■ SELECTED EXCERPT ■
Skip site navigation (1)Skip section navigation (2)
Date:      Tue, 6 Oct 2015 11:03:43 -0700
From:      Jim Harris <jimharris@freebsd.org>
To:        Steven Hartland <killing@multiplay.co.uk>, Sean Kelly <smkelly@smkelly.org>
Cc:        FreeBSD-STABLE Mailing List <freebsd-stable@freebsd.org>
Subject:   Re: Dell NVMe issues
Message-ID:  <CAJP=Hc9-oQnk2r48OBXVCQbMDn0URDMDb80a0i0XvUDPuuLkrA@mail.gmail.com>
In-Reply-To: <5613FA02.2080205@multiplay.co.uk>
References:  <BC5F191D-FEB2-4ADC-9D6B-240C80B2301C@smkelly.org> <5613FA02.2080205@multiplay.co.uk>

next in thread | previous in thread | raw e-mail | index | archive | help

[-- Attachment #1 --]
On Tue, Oct 6, 2015 at 9:42 AM, Steven Hartland <killing@multiplay.co.uk>
wrote:

> Also looks like nvme exposes a timeout_period sysctl you could try
> increasing that as it could be too small for a full disk TRIM.

■ WHAT YOU WILL DO ■
A - According to the mailing-list message, which sysctl does nvme expose that could be increased?
B - From the mailing-list message, extract the text between "[-- Attachment #1" and "full disk TRIM.", inclusive.

■ INFORMATION GIVEN ■
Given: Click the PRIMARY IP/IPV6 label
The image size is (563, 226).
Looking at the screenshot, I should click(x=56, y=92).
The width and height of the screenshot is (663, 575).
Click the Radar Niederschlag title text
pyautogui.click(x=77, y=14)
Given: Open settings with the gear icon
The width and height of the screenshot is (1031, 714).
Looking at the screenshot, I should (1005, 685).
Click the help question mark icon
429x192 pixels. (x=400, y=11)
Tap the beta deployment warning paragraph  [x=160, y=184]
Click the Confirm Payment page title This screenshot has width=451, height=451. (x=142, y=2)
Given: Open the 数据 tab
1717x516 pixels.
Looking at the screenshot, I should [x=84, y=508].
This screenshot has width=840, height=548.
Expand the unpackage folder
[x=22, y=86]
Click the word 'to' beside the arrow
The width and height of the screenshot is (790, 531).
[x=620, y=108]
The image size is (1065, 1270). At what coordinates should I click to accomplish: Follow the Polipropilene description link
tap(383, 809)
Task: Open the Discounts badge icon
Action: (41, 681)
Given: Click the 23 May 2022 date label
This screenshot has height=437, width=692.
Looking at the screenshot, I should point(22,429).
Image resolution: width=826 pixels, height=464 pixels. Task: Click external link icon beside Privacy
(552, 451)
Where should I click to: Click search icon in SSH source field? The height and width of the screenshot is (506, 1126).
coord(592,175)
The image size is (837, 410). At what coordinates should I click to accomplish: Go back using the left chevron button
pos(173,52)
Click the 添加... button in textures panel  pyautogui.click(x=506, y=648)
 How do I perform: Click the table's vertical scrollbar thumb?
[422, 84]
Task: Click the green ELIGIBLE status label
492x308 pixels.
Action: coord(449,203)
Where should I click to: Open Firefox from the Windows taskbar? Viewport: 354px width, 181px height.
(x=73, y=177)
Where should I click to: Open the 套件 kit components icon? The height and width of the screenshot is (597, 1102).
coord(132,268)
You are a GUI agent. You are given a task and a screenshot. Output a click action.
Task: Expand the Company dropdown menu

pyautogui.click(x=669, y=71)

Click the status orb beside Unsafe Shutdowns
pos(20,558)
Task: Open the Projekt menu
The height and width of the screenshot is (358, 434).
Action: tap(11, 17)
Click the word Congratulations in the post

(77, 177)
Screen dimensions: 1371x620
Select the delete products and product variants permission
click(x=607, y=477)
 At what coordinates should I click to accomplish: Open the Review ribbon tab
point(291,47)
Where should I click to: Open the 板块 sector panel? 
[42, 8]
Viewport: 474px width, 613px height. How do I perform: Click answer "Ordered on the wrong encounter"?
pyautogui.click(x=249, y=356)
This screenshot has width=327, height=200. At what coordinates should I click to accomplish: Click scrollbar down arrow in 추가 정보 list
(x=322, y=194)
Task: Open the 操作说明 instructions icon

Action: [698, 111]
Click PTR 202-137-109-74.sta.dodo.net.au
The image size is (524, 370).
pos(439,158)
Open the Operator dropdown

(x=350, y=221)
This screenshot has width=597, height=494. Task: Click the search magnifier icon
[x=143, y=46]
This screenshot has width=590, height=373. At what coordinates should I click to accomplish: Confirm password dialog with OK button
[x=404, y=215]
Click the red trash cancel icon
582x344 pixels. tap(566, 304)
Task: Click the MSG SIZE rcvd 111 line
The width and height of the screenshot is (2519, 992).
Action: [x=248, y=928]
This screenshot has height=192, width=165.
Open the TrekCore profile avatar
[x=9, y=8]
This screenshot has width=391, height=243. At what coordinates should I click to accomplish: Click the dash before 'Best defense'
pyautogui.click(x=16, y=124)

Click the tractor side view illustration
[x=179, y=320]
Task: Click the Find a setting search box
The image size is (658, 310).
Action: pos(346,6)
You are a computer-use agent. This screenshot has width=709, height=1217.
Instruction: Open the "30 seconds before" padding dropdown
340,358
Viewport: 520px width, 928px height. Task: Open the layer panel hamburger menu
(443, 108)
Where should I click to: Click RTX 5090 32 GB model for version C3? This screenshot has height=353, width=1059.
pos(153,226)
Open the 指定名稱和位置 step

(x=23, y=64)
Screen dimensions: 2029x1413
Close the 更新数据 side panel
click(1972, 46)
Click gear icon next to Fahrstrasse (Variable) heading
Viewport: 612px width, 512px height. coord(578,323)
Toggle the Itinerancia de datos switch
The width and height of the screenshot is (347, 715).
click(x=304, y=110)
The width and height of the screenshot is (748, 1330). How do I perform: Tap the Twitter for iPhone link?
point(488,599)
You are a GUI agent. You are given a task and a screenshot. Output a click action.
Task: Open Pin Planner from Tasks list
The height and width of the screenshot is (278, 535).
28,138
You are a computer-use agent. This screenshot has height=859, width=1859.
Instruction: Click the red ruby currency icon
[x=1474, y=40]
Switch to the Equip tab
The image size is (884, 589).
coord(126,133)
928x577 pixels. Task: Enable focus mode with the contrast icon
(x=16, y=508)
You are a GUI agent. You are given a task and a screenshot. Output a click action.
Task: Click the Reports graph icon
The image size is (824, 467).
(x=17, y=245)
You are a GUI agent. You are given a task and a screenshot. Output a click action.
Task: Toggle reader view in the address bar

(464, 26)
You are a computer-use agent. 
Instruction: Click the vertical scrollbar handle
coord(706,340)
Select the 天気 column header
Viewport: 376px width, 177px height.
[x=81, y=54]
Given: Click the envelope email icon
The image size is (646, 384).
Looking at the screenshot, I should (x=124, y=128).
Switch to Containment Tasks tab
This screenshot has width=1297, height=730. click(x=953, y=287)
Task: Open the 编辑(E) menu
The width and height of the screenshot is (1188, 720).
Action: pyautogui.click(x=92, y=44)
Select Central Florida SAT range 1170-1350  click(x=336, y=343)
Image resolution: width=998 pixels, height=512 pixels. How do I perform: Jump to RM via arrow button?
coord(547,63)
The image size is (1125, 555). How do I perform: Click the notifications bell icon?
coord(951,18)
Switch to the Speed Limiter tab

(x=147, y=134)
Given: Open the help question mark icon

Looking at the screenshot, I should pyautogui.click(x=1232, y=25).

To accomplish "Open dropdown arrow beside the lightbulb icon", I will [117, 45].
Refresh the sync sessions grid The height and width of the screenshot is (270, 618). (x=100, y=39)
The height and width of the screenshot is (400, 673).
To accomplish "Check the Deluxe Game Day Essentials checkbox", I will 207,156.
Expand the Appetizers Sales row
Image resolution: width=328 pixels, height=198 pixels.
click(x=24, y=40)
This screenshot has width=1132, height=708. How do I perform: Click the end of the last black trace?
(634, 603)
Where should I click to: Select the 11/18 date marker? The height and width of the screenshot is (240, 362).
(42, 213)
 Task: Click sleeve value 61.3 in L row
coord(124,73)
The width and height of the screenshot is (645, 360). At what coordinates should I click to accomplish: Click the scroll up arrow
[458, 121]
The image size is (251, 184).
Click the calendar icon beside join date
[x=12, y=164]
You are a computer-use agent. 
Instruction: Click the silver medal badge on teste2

■ SOLUTIONS BELOW ■
A - timeout_period

B -
[-- Attachment #1 --]
On Tue, Oct 6, 2015 at 9:42 AM, Steven Hartland <killing@multiplay.co.uk>
wrote:

> Also looks like nvme exposes a timeout_period sysctl you could try
> increasing that as it could be too small for a full disk TRIM.